SOURCE DATA ->
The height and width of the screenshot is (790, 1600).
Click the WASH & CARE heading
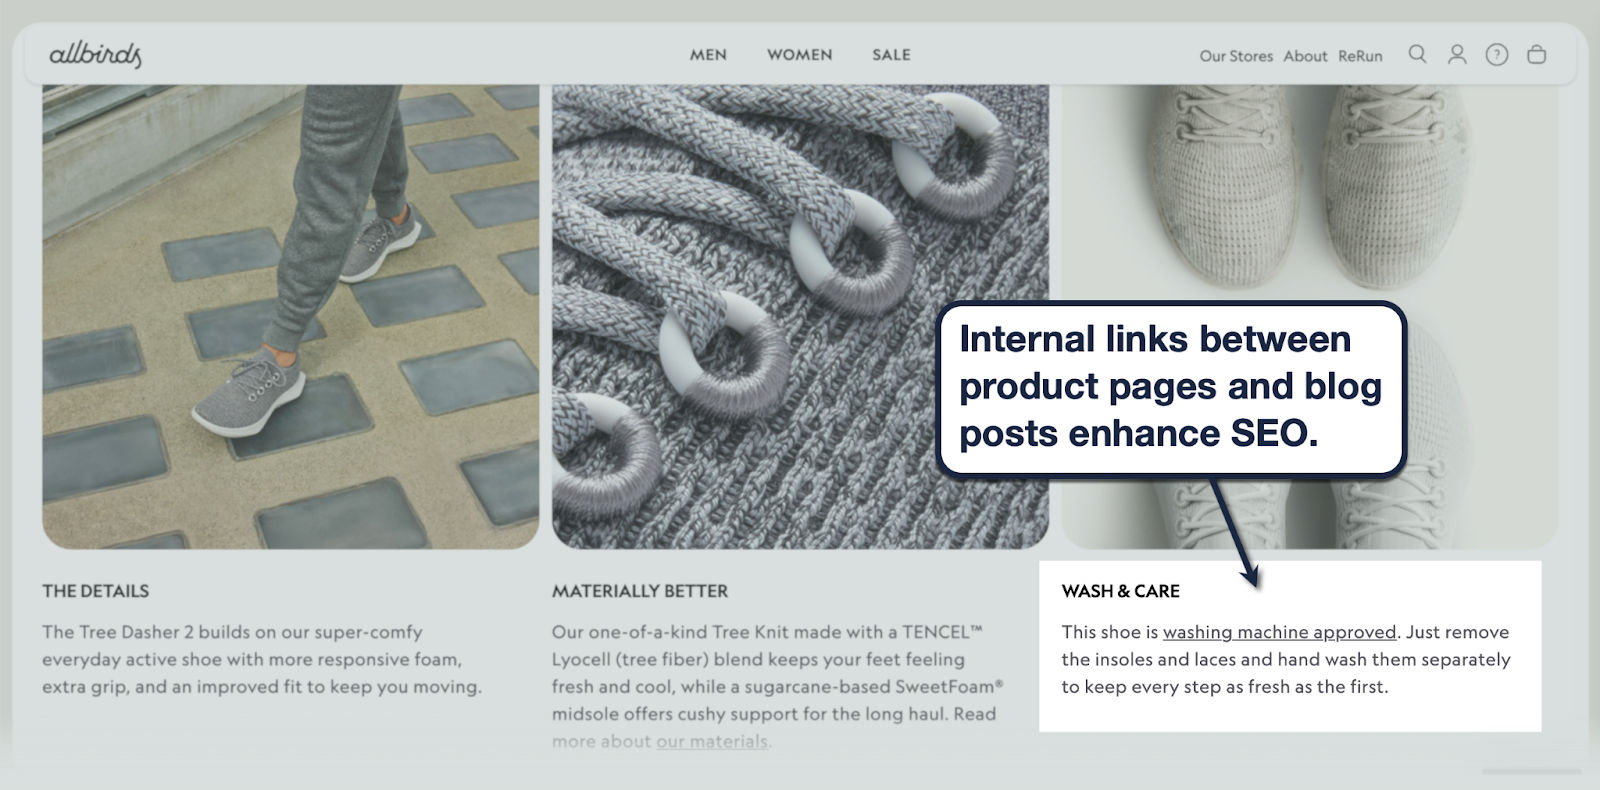(x=1120, y=591)
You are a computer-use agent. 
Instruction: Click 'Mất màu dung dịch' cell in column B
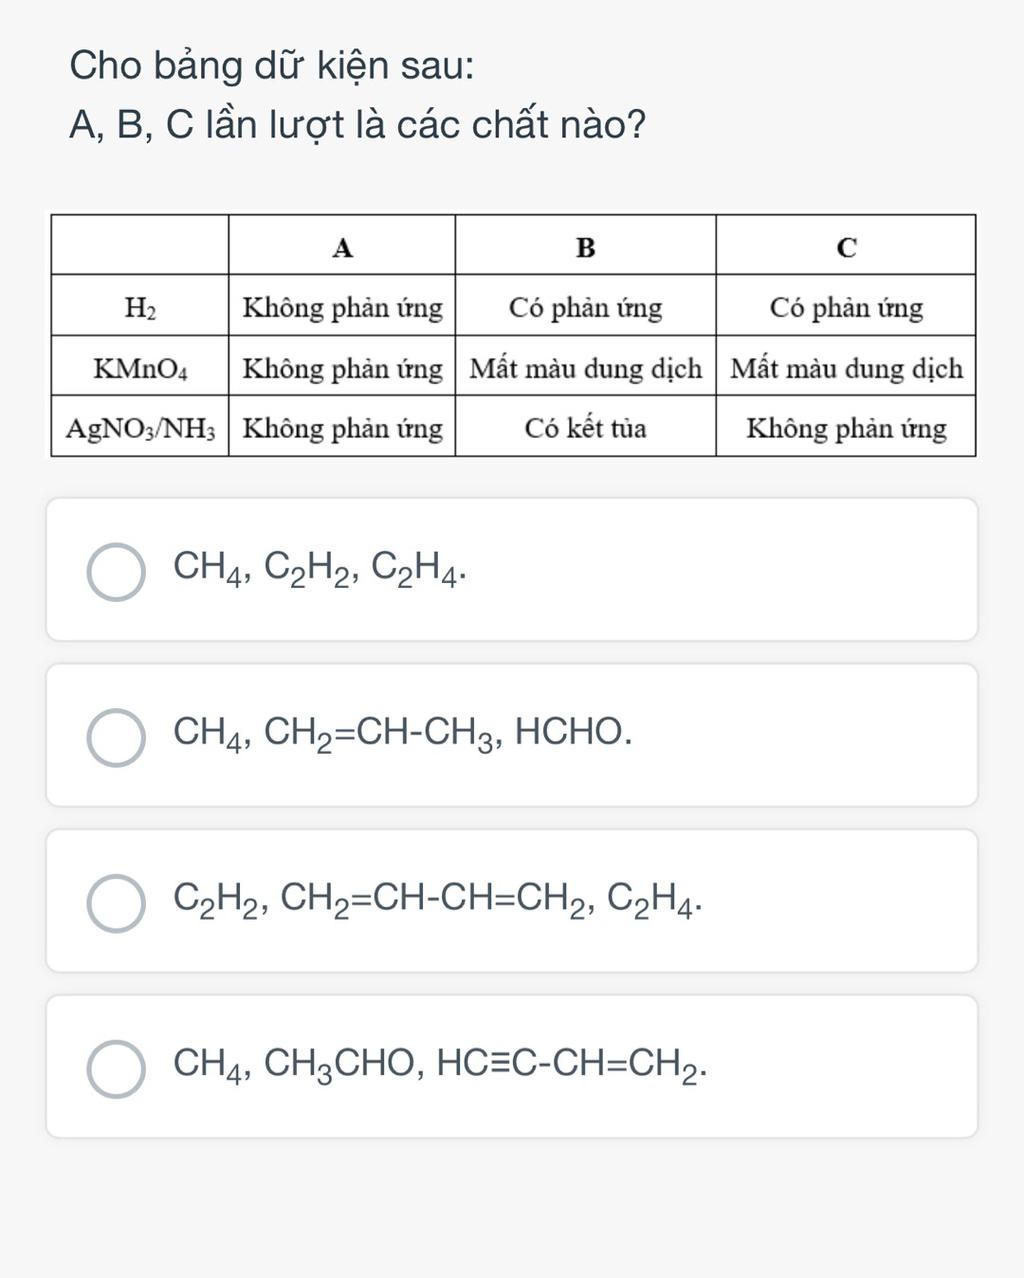(x=586, y=368)
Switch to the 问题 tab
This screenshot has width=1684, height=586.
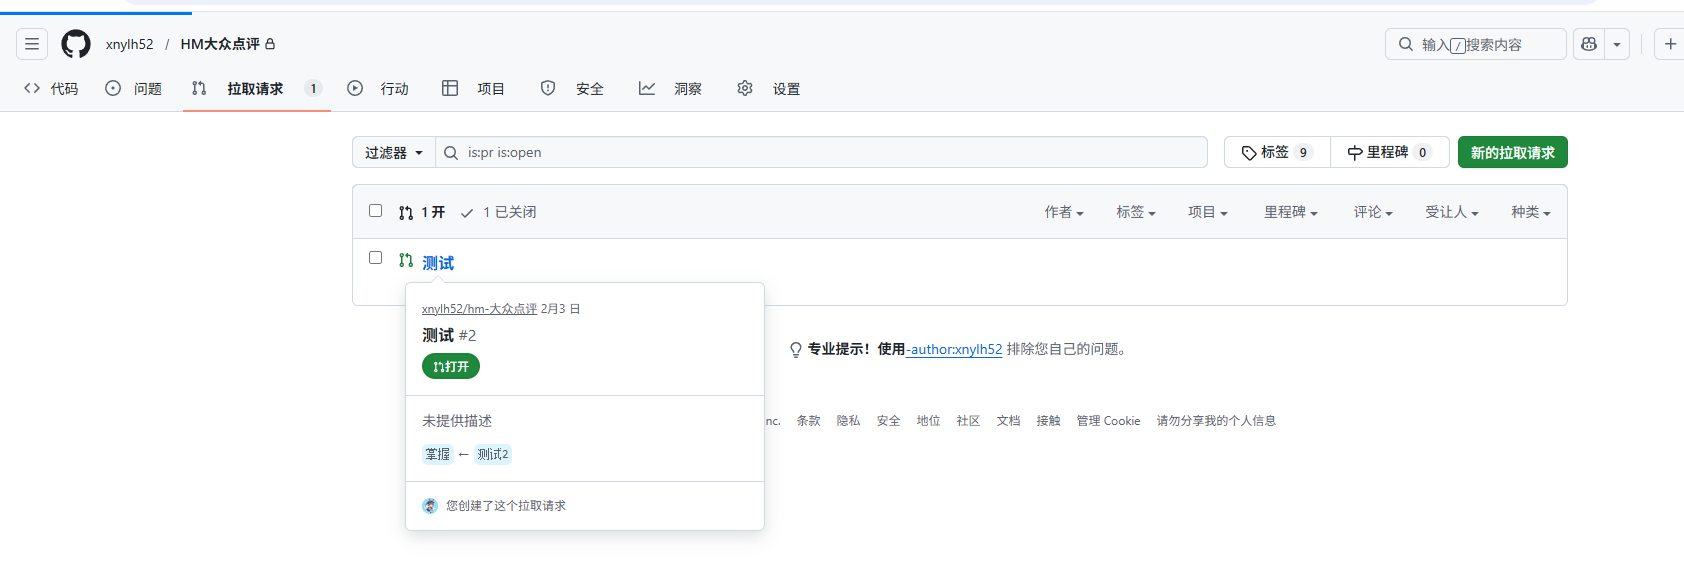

WHAT IS BEING ASKED -> Excluding the pictures, output every entry above without alteration.

OUTPUT FOR THIS EXERCISE ->
The height and width of the screenshot is (790, 1600).
Click the WASH & CARE heading
(x=1120, y=591)
You are a computer-use agent. 
Instruction: Click 'Mất màu dung dịch' cell in column B
(x=586, y=368)
Switch to the 问题 tab
This screenshot has width=1684, height=586.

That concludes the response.